It’s hard to conceive of a world where people didn’t use the bathroom and take showers indoors, but it hasn’t been that many generations since those concepts were nothing more than a pipe dream (excuse the pun). Chances are, your grandparents or someone they knew had to head to the outhouse to take care of business, and didn’t experience the beauty of indoor plumbing til well into adulthood.
So who is responsible for making this modern-day luxury a virtual necessity? That answer is not as easy as it may seem.
When Did Indoor Plumbing Begin?
It turns out, our Neolithic ancestors weren’t quite the barbarians that we sometimes think of them as. Though the concept of wells date back to 6000 BC, it would be another 2-3000 years before mankind would come up with the idea of indoor plumbing in the Skara Brae – a small village in Scotland. There, archaeologists have uncovered a small network of houses that have two-channel pipes lined with tree bark that are indicative of indoor plumbing. These pipes were as simple as could be: their only job was to carry waste to a location away from the main house. When you consider that several thousand years later, people were still using a chamber pot and tossing waste out the window onto the street, these ancient peoples were way ahead of their time.
Though Skara Brae may have been the first recorded instance of indoor plumbing, it wouldn’t take long for other civilizations to follow suit:
- 3000 B.C. – The Indus Valley civilization, located in what is now Northwest India, creates one of the first city-wide sanitation services. Public bathrooms were available, but it also was common for private houses to have their own indoor bathroom, where waste went to an underground series of pipes that spilled out into a nearby reservoir.
- 2650 B.C. – Egyptians, early master coppersmiths, built bathrooms for use in Pyramids. For these people, dying was simply a transitional activity from one life to the next, and whatever needs you have in this life, you’ll have in the next, including food, water, and bathroom privileges. One such example of this is in the pyramid built by King Tut’s father-in-law, which features a brass pipe from the top of the structure all the way to the river nearby.

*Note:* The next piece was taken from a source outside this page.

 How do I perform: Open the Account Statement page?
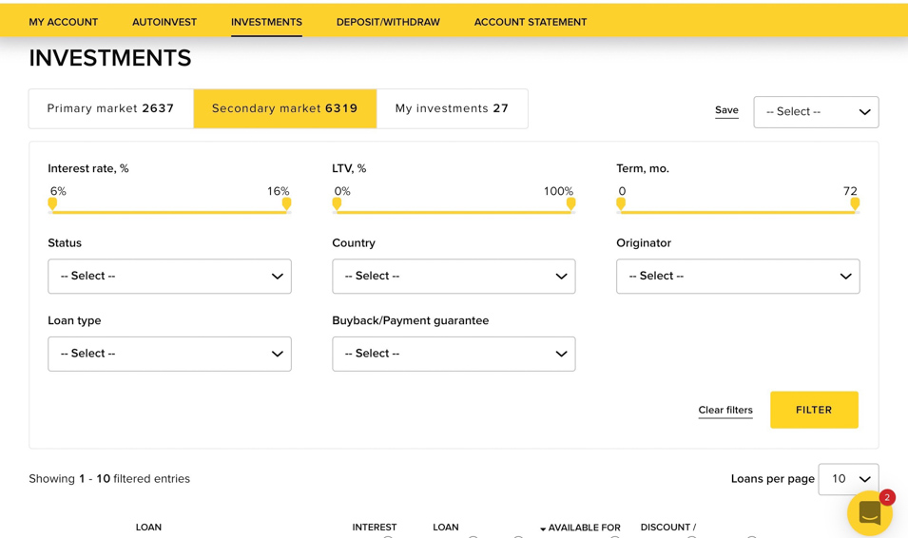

- 1800 B.C. – Indoor plumbing is great, but the Minoans, located on the tiny island of Crete, took things up a step by inventing the first flushing toilet. It wasn’t until nearly 3000 years later that their idea started becoming mainstream in European culture.
- 500 B.C. – The Romans developed magnificent aqueducts to carry water to and from their civilizations, but they also had one of the most complex underwater piping systems in history, some of which is still in use today!
As you can see, the concept of indoor plumbing is not necessarily new or unique to our time. Where modern man has excelled is in taking these individual concepts – flushing toilets, city-wide sanitation pipes, etc – and combining them into one glorious component of city planning.
So, Who Invented the Toilet?
Several concepts of the flushing toilet have been in existence for the a few thousand years, but the man most responsible for the toilet as we know it is Sir John Harrington, godson of Queen Elizabeth I. In the year 1596, as a sort of weird present to his godmother, he developed two flushing toilets – one for her use in Richmond Palace, and one for himself at his home. Unlike other toilets before it, Harrington’s apparatus had a water cistern on the back that opened up and flushed water down the pipe to forcibly remove waste
Known as her “saucy godson,” Harrington had a flair for writing – a quality that had him expelled from the royal court on more than one occasion. However, he was able to marry his love of writing with his new invention in a book entitled A New Discourse upon a Stale Subject: The Metamorphosis of Ajax. If it sounds official, that’s because it is. This tome is not only a technical introduction to his toilet, but also a defense of the toilet. Ironically, none of it makes for light bathroom reading.
Unfortunately for Sir Harrington, he wouldn’t get the credit for developing the first true modern prototype of the flushing toilet. That honor would go to a Scotsman named Alexander Cummings, who developed an s-trap that kept some of the water in the bowl after a flush and allowed for a cleaner (and less smelly) toilet bowl.
When Did Indoor Plumbing Become Common?
In post-Revolution America, indoor plumbing was becoming more and more common. The city of Philadelphia installed cast iron pipes throughout their entire city in 1804, and the Tremont hotel in Boston was the first hotel to have indoor plumbing (1829). The White House soon followed suit, adding plumbing to the main floor in 1833, and everywhere else in 1854.
Following in Harrington and Cummings’ footsteps, the toilet continued to undergo renovations until it reached its current modern state. In 1891, a man by the rather eloquent name of Thomas Crapper patented the valve-and-siphon design that is still in use today, and 1910 saw the tank moved to its current elevated location that we know and love.
Even though most of us take modern bathrooms and indoor plumbing for granted, its a luxury that we should take some time to appreciate. We’re indebted to the heroes of old who spent time developing cleaner, more efficient ways for us to handle our business. Without them, the world would be a much messier place than it is today.